A coin flip does not 'contain information.' A coin flip is a stochastic process that generates a random outcome. A well-defined stochastic process is associated with a probability distribution that has a well-defined associated information-entropy. For the toss of a fair-coin, this is one bit.

When you measure the result of a coin-toss, you gain information about the state of the coin. If your previous information was, "The coin's value is determined by a coin toss," and your new information is, "Heads," your information about the coin's state has increased by 1 bit. This will be exactly the same as measuring the difference in entropy for your prior and posterior distributions.

Now that we have that background, we can really talk about information in fundamental physics. While a coin-flip, as we have considered it is a stochastic process, it is also a deterministic process. That is, if we took an accounting of the exact dynamics of the flip and the exact initial state of the coin before the toss, we could calculate (supposing we had enough computational power) the final state of the coin perfectly and we will have gained no information about the coins state from measuring it.

In fundamental physics, it is possible to treat ANY physical process in this way, as the dynamical evolution of some closed system. Hence the principle that 'information is never destroyed'. This is just (sloppy?) shorthand for: Any state is recoverable as long as we perfectly understand the exact state and dynamics of some large enough system (where large enough system might be the entire universe) and have unlimited computational power.

Hopefully this is enough to understand why it's strange to say that measurement collapse 'creates information.' Information is a property of a description (in our case a probability distribution over state). When we measure something (quantum mechanically or no), we are increasing the accuracy of our description.

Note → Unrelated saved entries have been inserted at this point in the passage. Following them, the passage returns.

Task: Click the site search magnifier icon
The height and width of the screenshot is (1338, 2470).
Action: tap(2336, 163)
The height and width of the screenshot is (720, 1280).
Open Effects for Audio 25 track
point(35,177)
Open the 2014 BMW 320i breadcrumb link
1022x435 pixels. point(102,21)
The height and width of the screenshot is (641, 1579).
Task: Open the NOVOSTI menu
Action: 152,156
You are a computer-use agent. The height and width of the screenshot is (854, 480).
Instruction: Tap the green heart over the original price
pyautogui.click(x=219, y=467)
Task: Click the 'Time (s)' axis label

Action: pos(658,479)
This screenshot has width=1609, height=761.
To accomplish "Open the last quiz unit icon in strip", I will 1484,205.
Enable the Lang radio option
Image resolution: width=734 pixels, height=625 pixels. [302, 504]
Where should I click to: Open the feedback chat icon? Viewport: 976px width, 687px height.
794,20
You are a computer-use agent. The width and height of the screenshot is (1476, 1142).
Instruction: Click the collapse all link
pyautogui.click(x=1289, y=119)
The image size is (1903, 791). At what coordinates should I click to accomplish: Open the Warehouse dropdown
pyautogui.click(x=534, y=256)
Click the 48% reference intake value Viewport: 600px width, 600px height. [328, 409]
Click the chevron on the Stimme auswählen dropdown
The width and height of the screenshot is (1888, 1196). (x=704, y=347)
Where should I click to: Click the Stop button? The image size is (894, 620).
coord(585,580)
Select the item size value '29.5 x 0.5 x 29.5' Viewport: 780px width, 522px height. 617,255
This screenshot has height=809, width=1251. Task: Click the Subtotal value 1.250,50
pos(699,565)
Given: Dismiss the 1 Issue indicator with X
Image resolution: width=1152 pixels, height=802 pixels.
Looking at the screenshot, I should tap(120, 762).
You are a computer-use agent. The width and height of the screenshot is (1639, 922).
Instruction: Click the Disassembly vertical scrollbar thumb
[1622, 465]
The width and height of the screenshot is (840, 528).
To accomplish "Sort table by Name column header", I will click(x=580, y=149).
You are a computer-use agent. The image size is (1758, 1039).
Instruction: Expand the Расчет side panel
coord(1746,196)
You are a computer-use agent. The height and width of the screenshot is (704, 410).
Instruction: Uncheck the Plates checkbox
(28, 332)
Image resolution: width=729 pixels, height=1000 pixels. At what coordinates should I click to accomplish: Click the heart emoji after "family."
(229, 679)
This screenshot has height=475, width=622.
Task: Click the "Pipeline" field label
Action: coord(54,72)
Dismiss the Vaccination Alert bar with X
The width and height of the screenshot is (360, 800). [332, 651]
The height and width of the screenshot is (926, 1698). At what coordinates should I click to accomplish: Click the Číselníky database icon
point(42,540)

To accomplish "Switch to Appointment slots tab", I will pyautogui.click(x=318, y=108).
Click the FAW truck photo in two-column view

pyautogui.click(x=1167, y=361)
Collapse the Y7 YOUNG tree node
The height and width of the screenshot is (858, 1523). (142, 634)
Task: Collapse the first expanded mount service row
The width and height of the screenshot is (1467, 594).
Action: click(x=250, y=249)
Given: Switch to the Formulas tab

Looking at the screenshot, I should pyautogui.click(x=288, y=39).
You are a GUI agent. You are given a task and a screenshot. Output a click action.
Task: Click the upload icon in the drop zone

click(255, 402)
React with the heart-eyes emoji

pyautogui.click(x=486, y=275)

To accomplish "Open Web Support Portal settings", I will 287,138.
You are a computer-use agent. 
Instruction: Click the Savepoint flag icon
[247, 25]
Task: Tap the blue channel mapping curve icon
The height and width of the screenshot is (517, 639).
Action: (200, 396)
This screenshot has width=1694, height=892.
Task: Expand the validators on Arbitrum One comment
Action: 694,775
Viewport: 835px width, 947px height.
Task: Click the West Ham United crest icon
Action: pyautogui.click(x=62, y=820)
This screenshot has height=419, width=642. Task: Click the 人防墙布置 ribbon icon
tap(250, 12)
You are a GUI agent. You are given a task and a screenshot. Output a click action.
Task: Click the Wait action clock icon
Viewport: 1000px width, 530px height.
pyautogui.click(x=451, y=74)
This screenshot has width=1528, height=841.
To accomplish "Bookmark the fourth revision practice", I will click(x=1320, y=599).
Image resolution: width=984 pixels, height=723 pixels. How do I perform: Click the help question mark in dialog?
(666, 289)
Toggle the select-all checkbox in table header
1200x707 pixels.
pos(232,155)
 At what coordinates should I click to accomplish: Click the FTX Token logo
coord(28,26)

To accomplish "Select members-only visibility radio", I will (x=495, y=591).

You might wonder if wave-function collapse destroys information. If you understand paragraph 4 you will see that it does not. The trick is that the information is stored in some larger system, one that includes the quantum object and you the measurement-taker. Some exterior being could in principle reverse this larger system and somehow recover the original state of the quantum system. There are a lot of problems with this- quantum states cannot be measured to unlimited accuracy or reversed as easily as classical states, and again you would need nearly unlimited computational resources.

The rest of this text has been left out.